The trial is still ongoing, but the evidences presented so far clearly indicate the interference of Russia and the brazen attempt to disrupt the independent electoral process in Montenegro. Continuous dissemination of disinformation and propaganda campaign aspire to discredit public confidence in the special prosecution and judiciary. Probably RT, Sputnik and state-sponsored trolls will continue these activities in 2018. We call on responsible independent media to inform the public about it and help citizens to differentiate facts from fiction.
Credibility of elections remains a priority
- Would it be good or bad for Montenegro if Đukanović runs for president?

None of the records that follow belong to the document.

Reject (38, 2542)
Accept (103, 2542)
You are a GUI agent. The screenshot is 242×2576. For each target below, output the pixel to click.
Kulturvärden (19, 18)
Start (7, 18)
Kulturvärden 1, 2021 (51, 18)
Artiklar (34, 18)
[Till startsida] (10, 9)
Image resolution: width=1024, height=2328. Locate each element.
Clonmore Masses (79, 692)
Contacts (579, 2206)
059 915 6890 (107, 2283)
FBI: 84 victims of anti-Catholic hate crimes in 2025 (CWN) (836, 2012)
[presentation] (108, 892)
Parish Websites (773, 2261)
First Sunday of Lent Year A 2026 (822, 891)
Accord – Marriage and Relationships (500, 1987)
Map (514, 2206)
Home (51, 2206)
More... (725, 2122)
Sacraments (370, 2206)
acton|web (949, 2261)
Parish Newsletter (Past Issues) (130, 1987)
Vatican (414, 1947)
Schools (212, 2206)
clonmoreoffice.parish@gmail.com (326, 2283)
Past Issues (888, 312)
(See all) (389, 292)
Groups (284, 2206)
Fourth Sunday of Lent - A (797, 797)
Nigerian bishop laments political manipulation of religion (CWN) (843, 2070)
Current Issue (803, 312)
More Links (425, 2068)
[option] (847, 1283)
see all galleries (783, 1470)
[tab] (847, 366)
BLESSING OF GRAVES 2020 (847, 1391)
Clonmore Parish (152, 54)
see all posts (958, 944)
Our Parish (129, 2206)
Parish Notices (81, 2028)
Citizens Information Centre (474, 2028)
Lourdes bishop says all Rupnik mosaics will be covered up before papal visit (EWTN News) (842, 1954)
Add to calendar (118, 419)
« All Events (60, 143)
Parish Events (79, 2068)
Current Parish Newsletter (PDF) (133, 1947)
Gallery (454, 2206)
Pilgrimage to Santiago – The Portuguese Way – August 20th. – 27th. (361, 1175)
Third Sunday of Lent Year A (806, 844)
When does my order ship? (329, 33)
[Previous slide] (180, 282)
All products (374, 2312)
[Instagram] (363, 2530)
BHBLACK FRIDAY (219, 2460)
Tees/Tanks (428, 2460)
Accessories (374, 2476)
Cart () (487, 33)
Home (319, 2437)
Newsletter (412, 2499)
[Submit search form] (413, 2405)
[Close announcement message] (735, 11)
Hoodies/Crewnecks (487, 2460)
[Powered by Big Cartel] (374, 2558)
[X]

Who will or will not participate in the elections is not an issue for the United States. That is a decision that politicians, parties and voters should make. We are interested in the credibility of the election process, whether the campaigns are fair, transparent, and meet international standards. Can anyone run for elections on the basis of his/her own merits? Are Montenegrin citizens free to vote for candidates of their choice? Do institutions provide a forum where citizens’ voices will be heard during free and fair elections? We are not speaking about individuals here but about rules, norms, and institutions that represent a strong democracy.
The authorities and the opposition have to find a way to jointly solve problems
- What should the Montenegrin authorities, the opposition, civil society and the media do in 2018 in order to solve political crisis which goes on lasts since 2016 elections?
The current political situation hampers Montenegro’s progress towards European integration, supported by the vast majority of Montenegrin citizens. All those who are interested in the political and economic well-being of Montenegro should do what they can to solve the political stalemate, in accordance with the Constitution and European standards. In every democracy it is normal for parties to have disagreements. However, it is high time that the ruling and opposition parties find a way to work together to solve some of the urgent challenges facing the country, including how to strengthen the economy and convince young Montenegrin citizens not to leave the country. Journalists and civil society should assist in informing the public about the most important issues and current events, and serve as controllers of abuse of power. Citizens should clearly communicate to their elected leaders that they want results and functional democracy, and not empty posing and stagnation.
Protests and riots are possible if promised improvements are not achieved
- In its Preventive Engagement Report, the Council on Foreign Relations’ identifies the Balkans as one of the 30 potential “hot spots” in the world, warning on possible political riots and extremist violence in the region, even re-drawing some borders. How real are these threats in the region?
The region faces serious challenges – external and internal threats that, if left unanswered, can cause serious consequences for the aspirations of the Western Balkan countries. Fragile institutions, poor rule of law and lack of media freedom provide endemic corruption, discourage foreign investment, and force citizens to emigrate into more stable and prosperous countries. Protests and riots can also occur if governments fail to meet the promised improvements in governance and living standards. Poor economic conditions also open up paths for potentially destabilizing things such as violent extremists, organized crime, and states with malignant influences. The United States will continue to provide funding and technical assistance to help governments in the Balkans counteract these threats and harmful actors who want to weaken institutions, undermine reforms and prevent progress of the region.